Rural Watch, which encourages people to report suspicious activity online, is being introduced in the Glenorchy and Innishail area, and is due to be rolled out to other parts of Argyll in the next few months.

The scheme, a joint initiative between Police Scotland and Neighbourhood Watch, was introduced at an open meeting at Dalmally Community Centre last month.

It gives residents a line of communication with the police for non-urgent matters, and allows police to alert members about crime in their area so that they can take precautions to prevent it.

Through the targeted positioning of weather-proof posters and window stickers, it also aims to send a message to potential criminals that, despite being rural, the area is patrolled and watched.

The meeting was hosted by Neighbourhood Watch’s community engagement officer Willie Clark, and PC Darren Miller, who is based in Dalmally and oversees the scheme in the Glenorchy area.

‘Rural Watch presents an opportunity for the police to interact with local community members in a proactive and inclusive way, and to ensure the safeguarding of our neighbours and our property,’ said PC Miller.

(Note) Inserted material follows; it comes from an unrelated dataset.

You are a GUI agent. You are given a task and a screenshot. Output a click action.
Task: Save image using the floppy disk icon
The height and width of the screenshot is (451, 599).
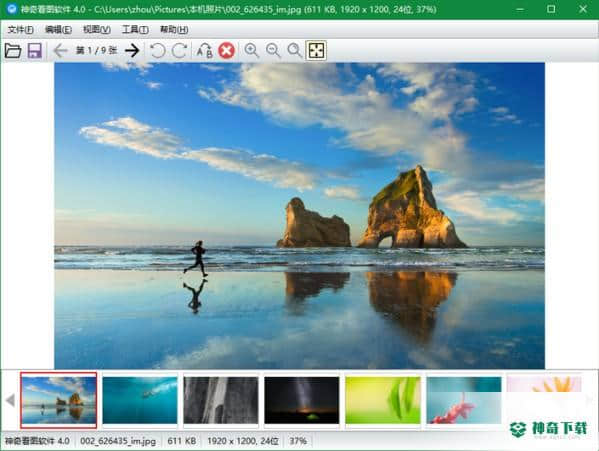35,50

‘Community spirit is strong in the local area and I hope that the scheme will reinforce ties and promote a vigilance that will serve as a deterrent to would-be criminals.’

Glenorchy and Innishail is a large geographical area which includes farms and estates, landmarks such as Kilchurn castle, Ben Doran and Loch Awe, and villages and hamlets including Dalmally, Lochawe, Bridge of Orchy and Portsonachan.

John Kerr, secretary of Glenorchy and Innishail Community Council, said: ‘Our whole community welcomes this opportunity to become involved with a Rural Watch scheme. We all appreciate and support the excellent provision of blue-light emergency services in our local area.

‘Rural Watch allows local residents to interact with Police Scotland to increase security. Those who may be tempted to flout the law will become aware that they cannot behave in an antisocial or criminal manner here without suffering the consequences of their actions.’

Police officers in Appin and Ardchattan aim to introduce the scheme in their areas shortly, and it will start in Taynuilt, Dalavich and Kilchrenan later this year.